This article is inspired by both my life experiences, and the song “We Got Two Jealous Agains”, by the band NOFX. Here are some of the lyrics so you get a better idea of what I mean:

I thought you were the one when I heard “Holidays In The Sun” come from your bedroom
but my mind started to stray when I saw ‘Youth of Today’ mixed with your singles
What’s with this Underdog and this GNR EP?
I don’t think Hanoi rocks
and I don’t want your Paul Stanley
next to my Subhumans gatefold
I’m not trying to be a jerk
but I don’t think this record mergers gonna work..
But when I saw Christ on Parade,
and This is Boston, Not LA
I knew you were the one.

True Love

I want to paint picture for you of my teenage dating-self, and the boys (yes at this point they were boys) I used to crush on. When I was 16 I had pink streaks in my hair, wore a lot of black, referred to Mindless Self Indulgence as “genius”, and pretty much thought I was Avril Lavigne. The guys I crushed on were all pretty much carbon copies of each other. Black hair (usually dyed black), thin, studded anything, and (apart from Avril Lavigne) were into the same type of music I was. All of this meant they were perfect for me. In 2001 they were the kids you’d describe as Emo, Punk, or in New York we called them “Rockers”. Of course, I had a boyfriend at the time (who I had nothing in common with) so I never got to do anything more than crush on these guys from a distance. However, I was convinced if I could just be with one of them, my love life would be perfect.

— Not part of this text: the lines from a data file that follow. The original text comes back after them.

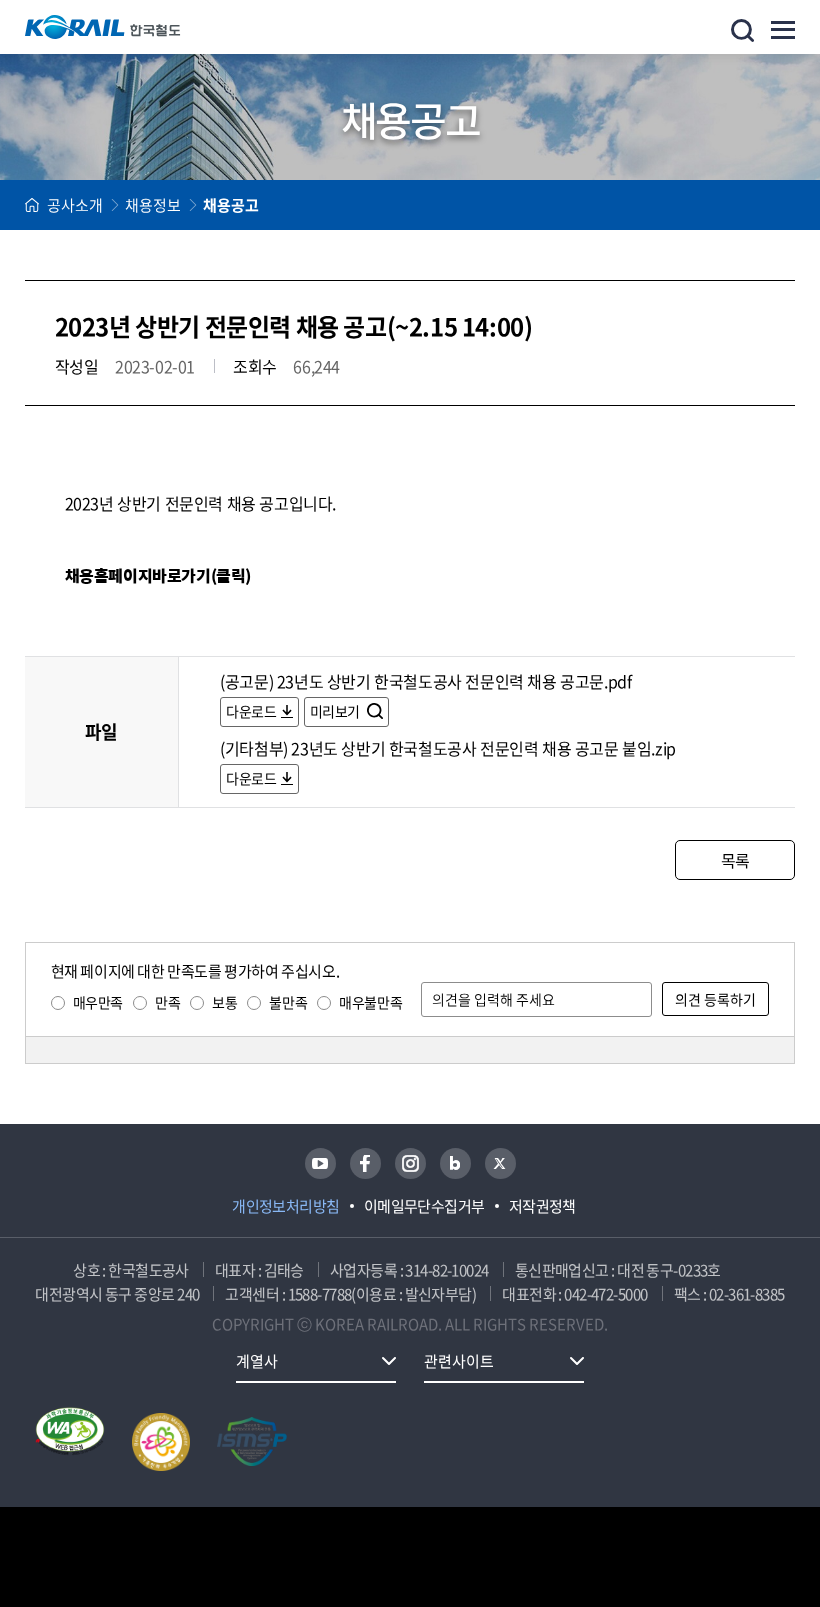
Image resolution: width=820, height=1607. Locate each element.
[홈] (32, 205)
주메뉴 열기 (783, 30)
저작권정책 (542, 1206)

And still, lots of people carry this notion around with them today. If you can just find that one person who can sit through an “Orange Is The New Black” Netflix binge, then he/ she’s the one. Or if I could just meet another lawyer, they’d understand my hectic work hours and we’d be perfect for each other.

What even qualifies as having things in common?

As the years went on, I grew up (slightly) but still was attracted to this type of guy. And then finally, my boyfriend and I broke up and I was free to date one of these elusive Emo guys.

We liked the same music, we liked the same movies, we liked the same bars, and we were attracted to each other. But that’s about as deep as it went. My boyfriend and I dated for a few years, and at first it was a lot of fun. But by the time I hit my early twenties, the fun was gone. I was older and learning a bit more about the world, and realized that this guy and I, apart from our awesome CD collection, really didn’t have anything in common.

For example, I was a democrat, he was a libertarian. I wanted to end up living somewhere warm and sunny, preferably by a beach. He was stuck on the idea of moving to Portland, Oregon. He hated my friends, and I hated his. He mocked my choice of career path, often calling me a sell-out for going to graduate school and wanting to work for “the man”. Needless to say, it didn’t work out.

About a year or two after that, I met someone in graduate school who I never expected to like. He didn’t dress like an emo kid, in fact it looked as if he cut his hair quite regularly. It surprised me how hard I fell for this guy, he was so unlike anyone I had ever met. We were just friends, but we would talk for hours about everything. About school, about how we felt about religion, about what we wanted to do with our lives. It was the first time I had a conversation like that with a man in my life (yes, he’s a man. Not because of age but because of maturity), and it had taken me 23 years to find it.

After meeting him, and a few more people down the road, I started to realize what it really means to have something in common with someone. It means you see the world the same way.

Sure, you can find “anyone” to go to a hip bar with you, or a NOFX concert. But how easily can you find someone who will talk to you for hours about how the country is run, and agree. Or how you’d love to live a year abroad, and find out they would too. Or that you both want to have children someday, or you both don’t want to have children any day. These topics are much more important than rooting for the same basketball team.

In the long run, you will stop frequenting concerts as much. You sadly won’t have time to keep up with those season tickets to the games you have. It stinks, but unfortunately the older we get, the busier we get. Our jobs take over, or other things out of our control derail our plans. But when you’re 50 years old, and you are happy with your partner because you both nearly agreed on all decisions concerning money, how to raise your children or not have children, and where you want to live, you’ll look back and be thankful that you made the right choice.